> [Problem requirements]:
Can you transcribe the listing below line for line, changing nothing?

***** Data supplied *****

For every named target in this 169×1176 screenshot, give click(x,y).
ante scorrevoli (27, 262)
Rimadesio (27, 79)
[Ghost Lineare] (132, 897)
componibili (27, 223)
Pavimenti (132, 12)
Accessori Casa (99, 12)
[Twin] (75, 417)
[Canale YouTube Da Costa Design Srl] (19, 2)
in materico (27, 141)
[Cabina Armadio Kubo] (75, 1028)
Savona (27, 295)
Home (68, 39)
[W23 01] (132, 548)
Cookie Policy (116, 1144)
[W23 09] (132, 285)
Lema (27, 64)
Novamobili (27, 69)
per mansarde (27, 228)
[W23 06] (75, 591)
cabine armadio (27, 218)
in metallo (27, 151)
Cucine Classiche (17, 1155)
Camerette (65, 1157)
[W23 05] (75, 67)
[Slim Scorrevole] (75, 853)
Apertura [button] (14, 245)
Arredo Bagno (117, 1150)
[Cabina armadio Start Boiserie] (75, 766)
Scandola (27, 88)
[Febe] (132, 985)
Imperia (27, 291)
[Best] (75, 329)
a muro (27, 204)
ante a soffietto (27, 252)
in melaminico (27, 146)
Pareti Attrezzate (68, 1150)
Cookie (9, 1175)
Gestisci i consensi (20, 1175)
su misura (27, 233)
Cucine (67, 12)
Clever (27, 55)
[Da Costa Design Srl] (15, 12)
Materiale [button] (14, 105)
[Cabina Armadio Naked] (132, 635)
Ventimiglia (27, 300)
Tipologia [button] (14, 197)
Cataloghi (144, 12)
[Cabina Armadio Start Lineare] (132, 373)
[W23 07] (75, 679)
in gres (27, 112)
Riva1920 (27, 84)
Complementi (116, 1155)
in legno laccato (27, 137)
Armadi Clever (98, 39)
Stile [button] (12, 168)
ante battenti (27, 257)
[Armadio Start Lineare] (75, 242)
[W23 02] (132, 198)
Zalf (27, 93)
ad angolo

*****

> [Solution]:
For every named target in this 169×1176 screenshot, give click(x,y).
ante scorrevoli (27, 262)
Rimadesio (27, 79)
[Ghost Lineare] (132, 897)
componibili (27, 223)
Pavimenti (132, 12)
Accessori Casa (99, 12)
[Twin] (75, 417)
[Canale YouTube Da Costa Design Srl] (19, 2)
in materico (27, 141)
[Cabina Armadio Kubo] (75, 1028)
Savona (27, 295)
Home (68, 39)
[W23 01] (132, 548)
Cookie Policy (116, 1144)
[W23 09] (132, 285)
Lema (27, 64)
Novamobili (27, 69)
per mansarde (27, 228)
[W23 06] (75, 591)
cabine armadio (27, 218)
in metallo (27, 151)
Cucine Classiche (17, 1155)
Camerette (65, 1157)
[W23 05] (75, 67)
[Slim Scorrevole] (75, 853)
Apertura [button] (14, 245)
Arredo Bagno (117, 1150)
[Cabina armadio Start Boiserie] (75, 766)
Scandola (27, 88)
[Febe] (132, 985)
Imperia (27, 291)
[Best] (75, 329)
a muro (27, 204)
ante a soffietto (27, 252)
in melaminico (27, 146)
Pareti Attrezzate (68, 1150)
Cookie (9, 1175)
Gestisci i consensi (20, 1175)
su misura (27, 233)
Cucine (67, 12)
Clever (27, 55)
[Da Costa Design Srl] (15, 12)
Materiale [button] (14, 105)
[Cabina Armadio Naked] (132, 635)
Ventimiglia (27, 300)
Tipologia [button] (14, 197)
Cataloghi (144, 12)
[Cabina Armadio Start Lineare] (132, 373)
[W23 07] (75, 679)
in gres (27, 112)
Riva1920 (27, 84)
Complementi (116, 1155)
in legno laccato (27, 137)
Armadi Clever (98, 39)
Stile [button] (12, 168)
ante battenti (27, 257)
[Armadio Start Lineare] (75, 242)
[W23 02] (132, 198)
Zalf (27, 93)
ad angolo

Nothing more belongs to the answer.